THE CONTROVERSY about the construction of the new Affiliated Hospitals Center by the Harvard Medical School center very much around the two different viewpoints held by the opposing parties: one radical and one liberal. Caught in the middle are the people of the area.
The construction of the Center will provide an additional 232 beds to the hospital complex around the Med School. But more importantly it will join the three hospitals in the area: Peter Bent Brigham, Robert B. Brigham, and Boston Hospital for Women. The union of these hospitals will make it possible to perform complicated and expensive operations such as open heart surgery.
For the people who began the plans for the complex nearly eight years ago the possibilities were very exciting. Harvard would not own the hospitals once they were completed, but would be the teaching agent in them. Further, Harvard agreed to provide the land and the initial construction costs for the complex. After completion the entire project would be sold to the private Affiliated Hospitals Corporation. In the original plans no provision was made for relocation of the families which will be displaced by the project.
Robert H. Ebert became dean of the Med School four years ago. Like his colleagues he was excited by the possibilities for the Center. But also like his colleagues he was confused by the problems of relocation, community relations, community services, and even by the problem of how to determine exactly what a hospital's community is. Despite his concern for the people of the area, however, the central issue in Ebert's mind remains how to build the hospital at the least expense and at the lowest cost.

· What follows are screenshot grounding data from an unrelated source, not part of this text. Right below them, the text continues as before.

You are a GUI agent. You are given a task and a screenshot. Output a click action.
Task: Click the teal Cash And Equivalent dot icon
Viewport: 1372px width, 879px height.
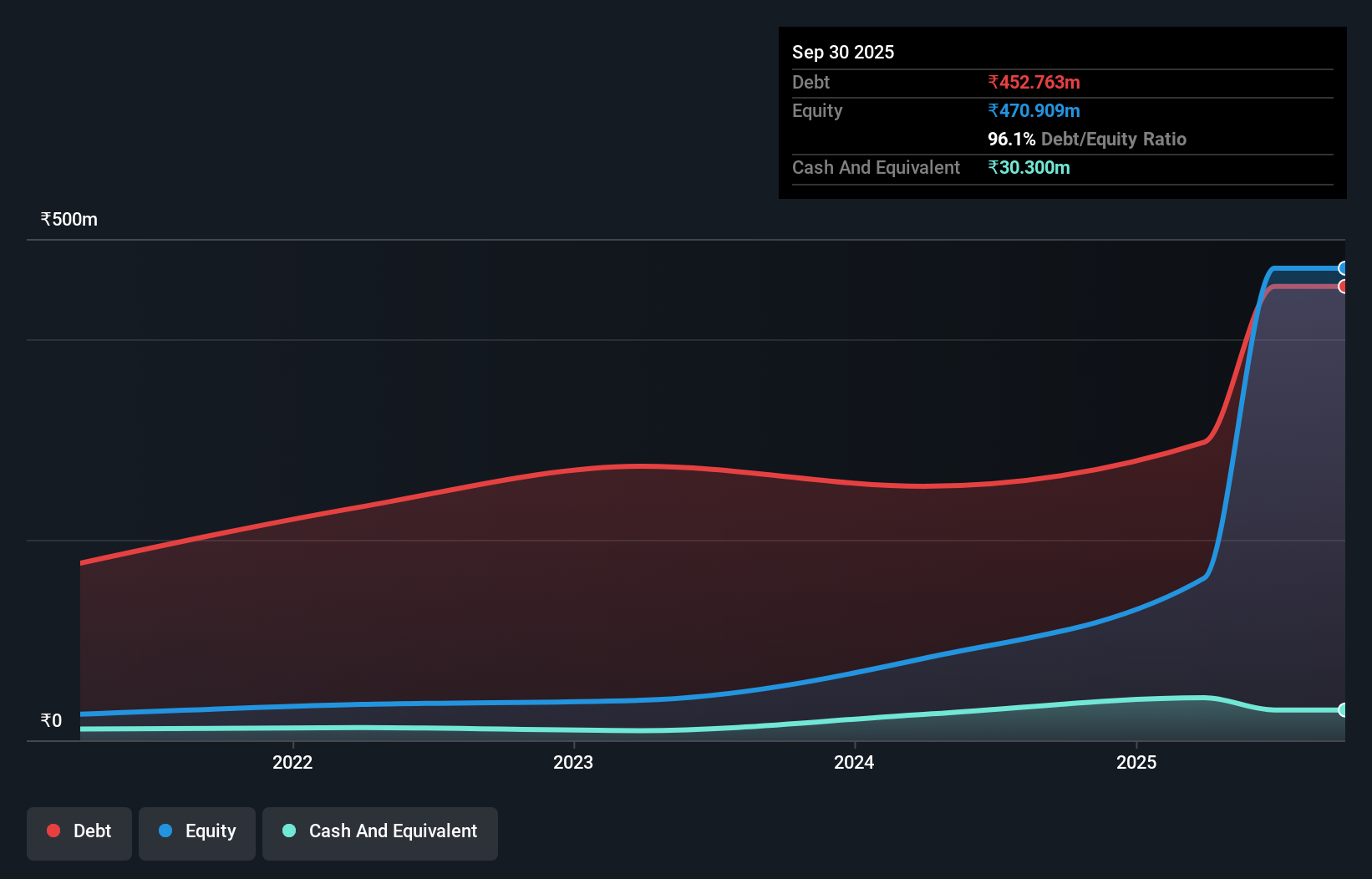click(288, 831)
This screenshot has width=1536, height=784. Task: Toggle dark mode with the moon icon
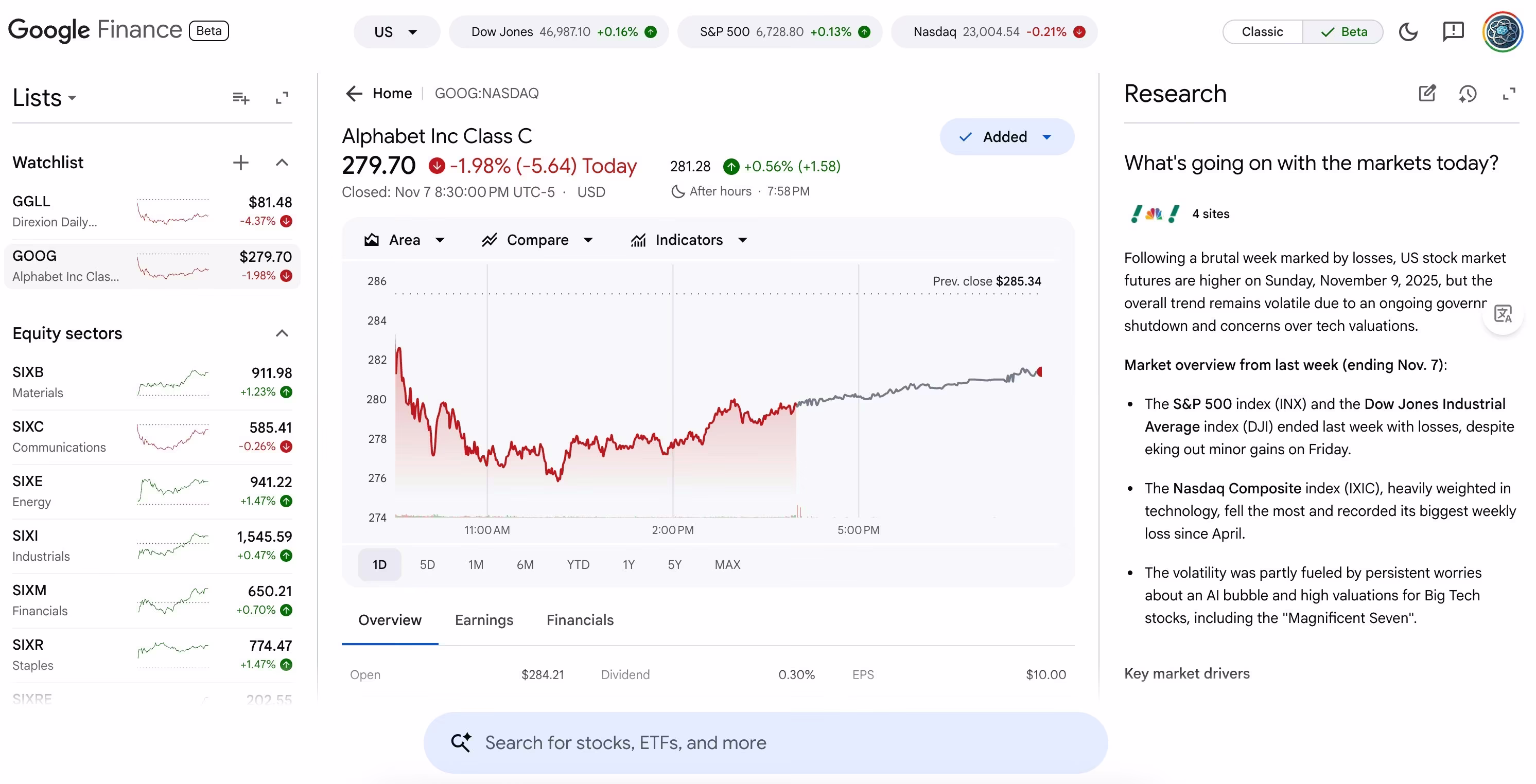pos(1408,31)
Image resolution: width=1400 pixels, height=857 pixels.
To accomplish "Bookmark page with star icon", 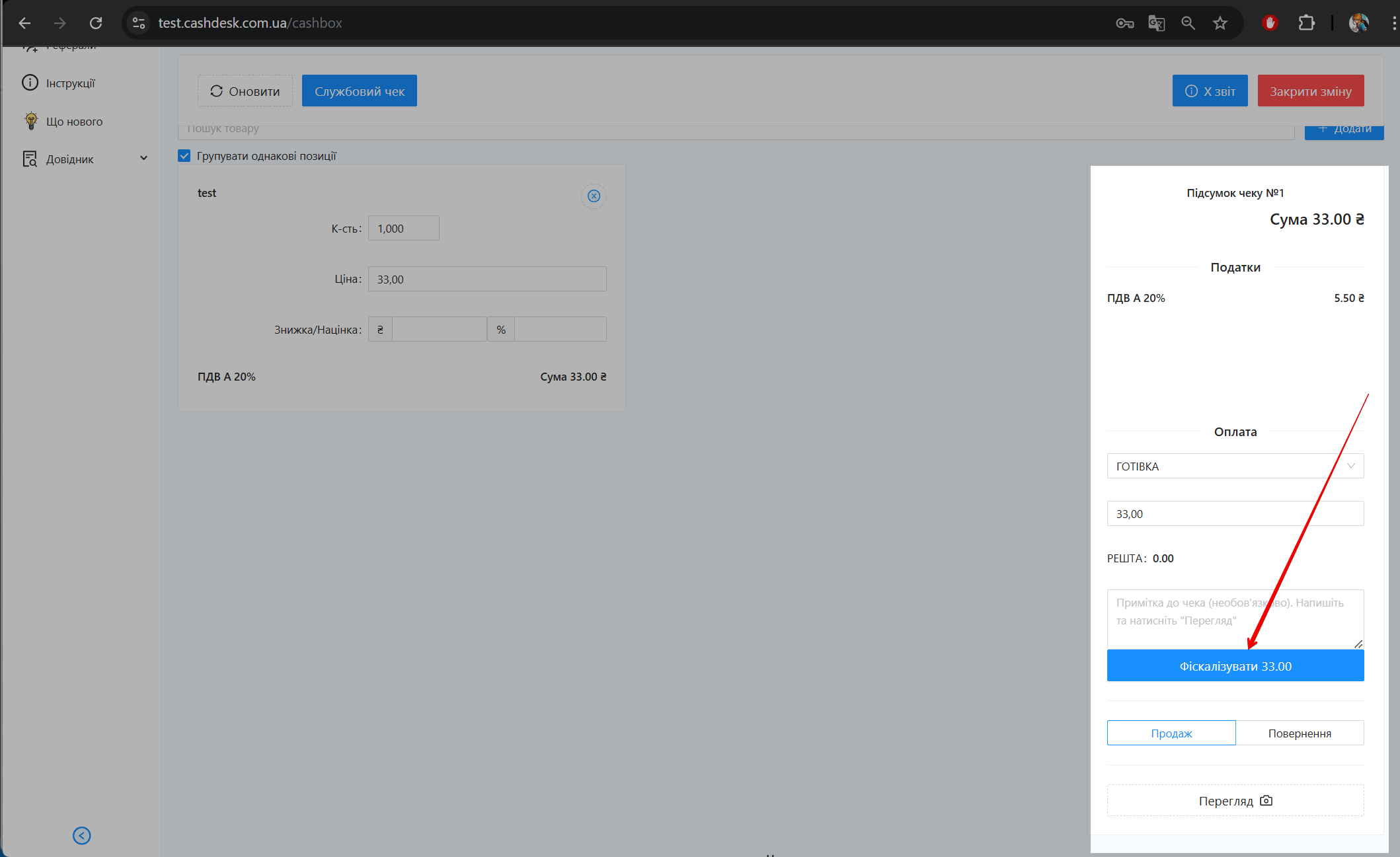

Herein lies his conflict with SDS.
"The first thing that has to be done is to halt construction," said Hayden Duggan, a member of SDS and a researcher for the Committee on Radical Structural Reform. The central issue in his mind is the needs of the community. "You just don't evict 182 families without making adequate provisions for their relocation; you just don't do it," he said.
IN A LETTER to the residents of the area, Hunneman and Company, the real estate agent which is handling the area for Harvard, told residents that they will be contacted soon about "detailed relocation plans which are in the process of being formulated." But as far as Ebert of anyone else in the Medical School knows those plans are still very indefinite. People in the area have little confidence that anything at all is being done to help them. They are ready to pack their bags and leave. If this were a government project instead of a private one the Affiliated Hospital would be required by law to provide relocation funds and help for the families. But Harvard is bound by no such law in this area.
Ebert has set up a special committee of students and Faculty to look into the whole issue, but as far as can be determined there will be no consideration of halting construction completely, and the committee will have only advisory power.
SDS says that the hospitals will do no good for the community; that it will cause the destruction of 182 low-rent family units which are very scare in the Boston area; and that it will make no effort to relocate these people. SDS asks that until the issue is resolved all construction plans halt. Ebert is trying to save the construction plan while somehow accommodating the needs of the people.
But always in his mind remains the thought that building costs are going up at the rate of eight per cent a year and this means, in terms of the new Center, about $7 millions per year. As he puts it, "The more money we have to spend on this the more the drain will be on the treasurer of the University. This money will have to come from somewhere, and I hope to hurt other programs as little as possible."